For my money, the best response has come from Monica Edinger, who took a moment to consider why Tatar chose Peter Pan and Alice in Wonderland as her touchstones.[2. You may recall from a previous post that Monica Edinger is always right about everything. Nice to see her holding up the tradition!]  Edinger rightly observes that both books were very much about the act of constructing a world in which actual children (the Liddels and the Davies) were meant to play.  In fact, story details in both Neverland and Wonderland were actually taken from these children's own playtime adventures.

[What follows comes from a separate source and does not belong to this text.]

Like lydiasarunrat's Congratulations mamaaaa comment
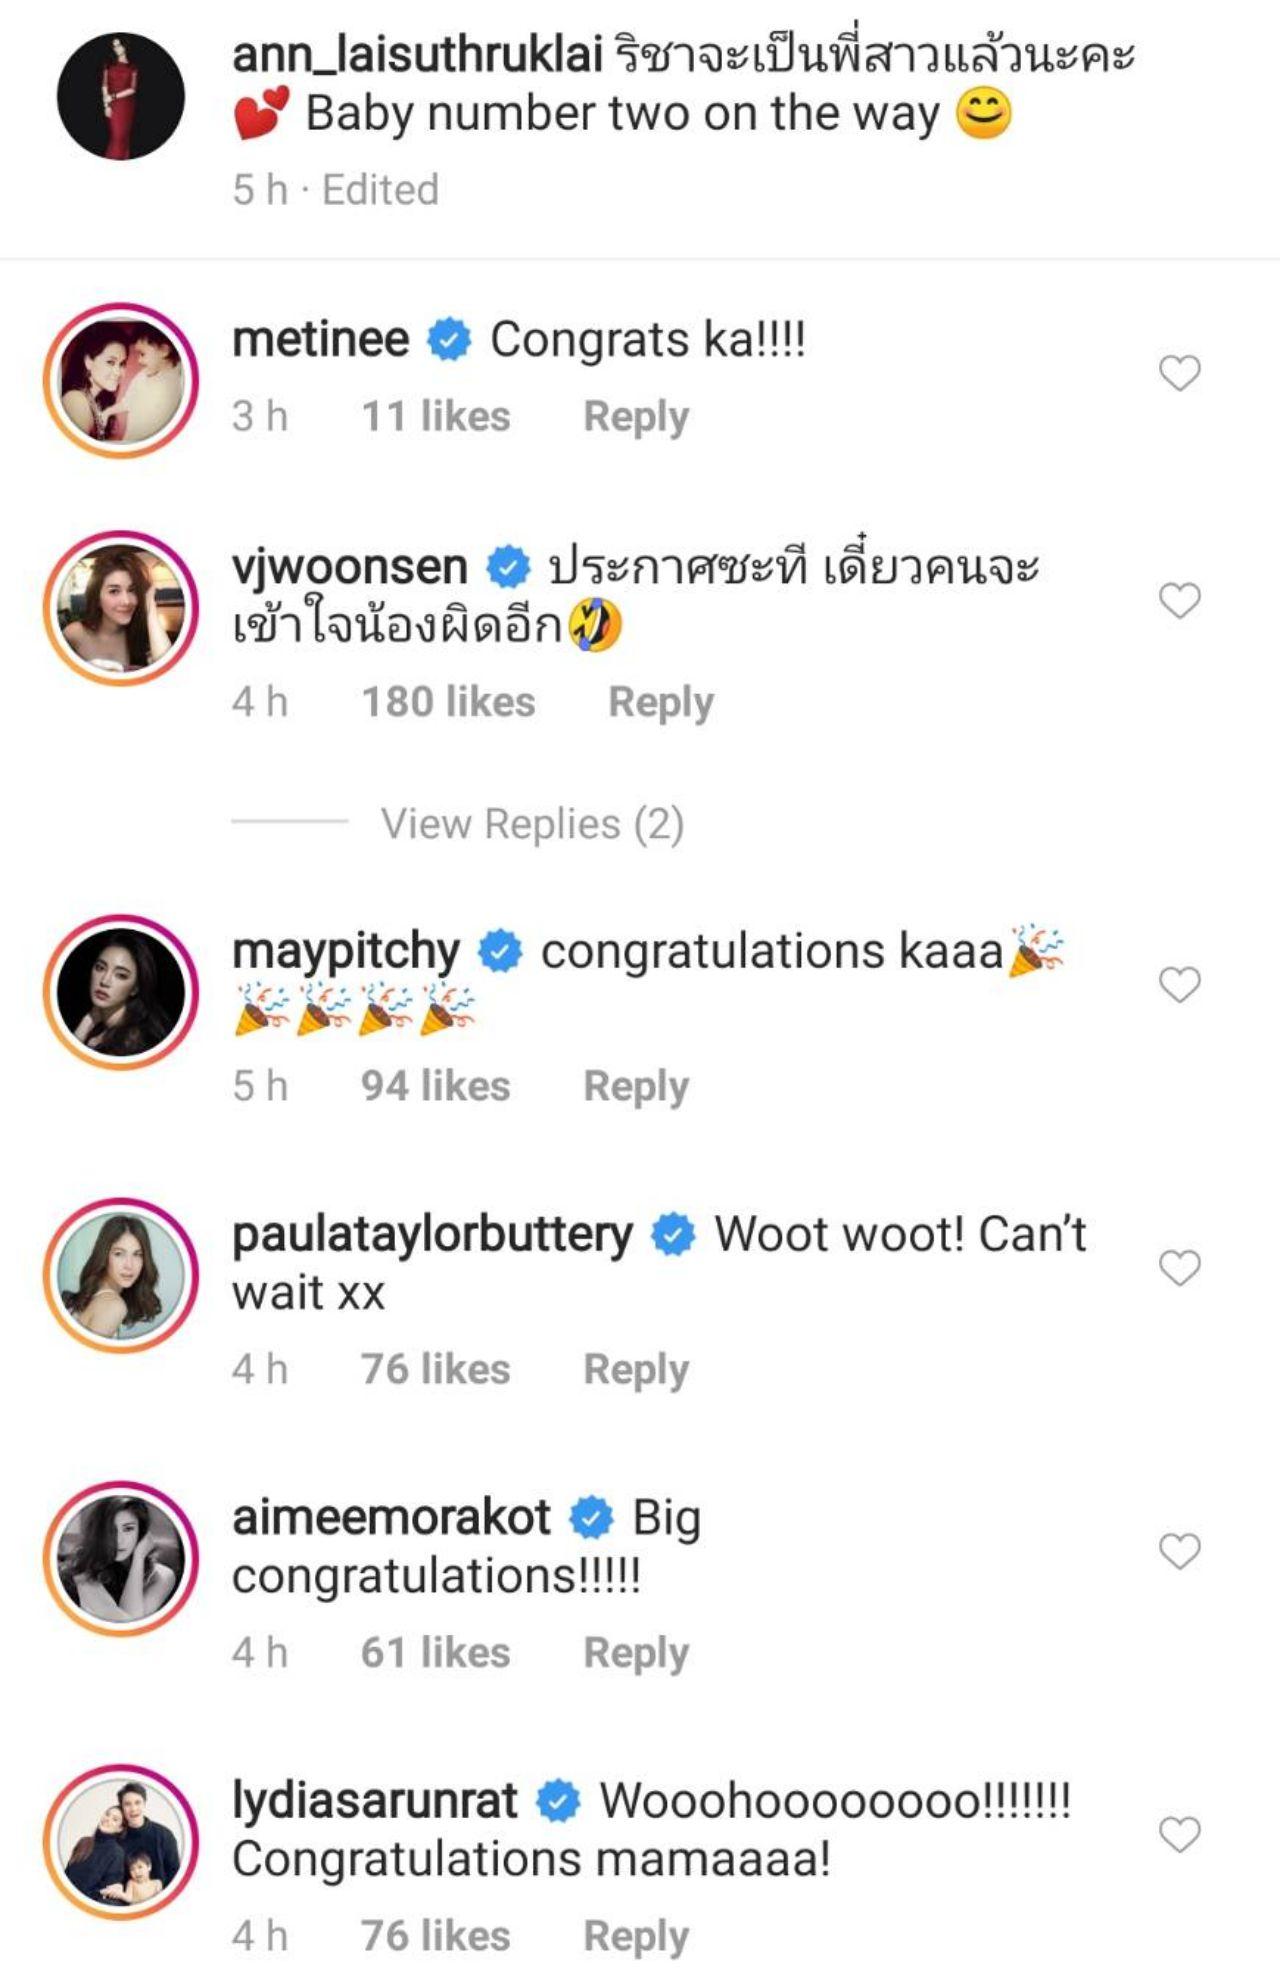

Perhaps what Tatar is trying to say is that in this current market of well-plotted, well-written stories -- ones that adhere closely to the rules of dramatic structure -- we lose the chance to create worlds that are incomplete ... places that invite a child not to re-create the actions of a hero, but to inhabit the same spaces as the hero inhabits?

This subject looms large in my mind right now because my wife is currently writing a dissertation that deals with the role of "child worlds" in early children's literature.  Tatar might have given the wrong diagnosis, but her op-ed still speaks to a legitimate difference between books of today and books of the past.  Any contemporary reader of Alice in Wonderland will have to admit it contains a pretty lack-luster story ... but what a world it creates.

For a completely different view on the subject, I urge people to check out this recent article from Salon magazine that argues for the value of teens reading adult fiction -- darkness and all.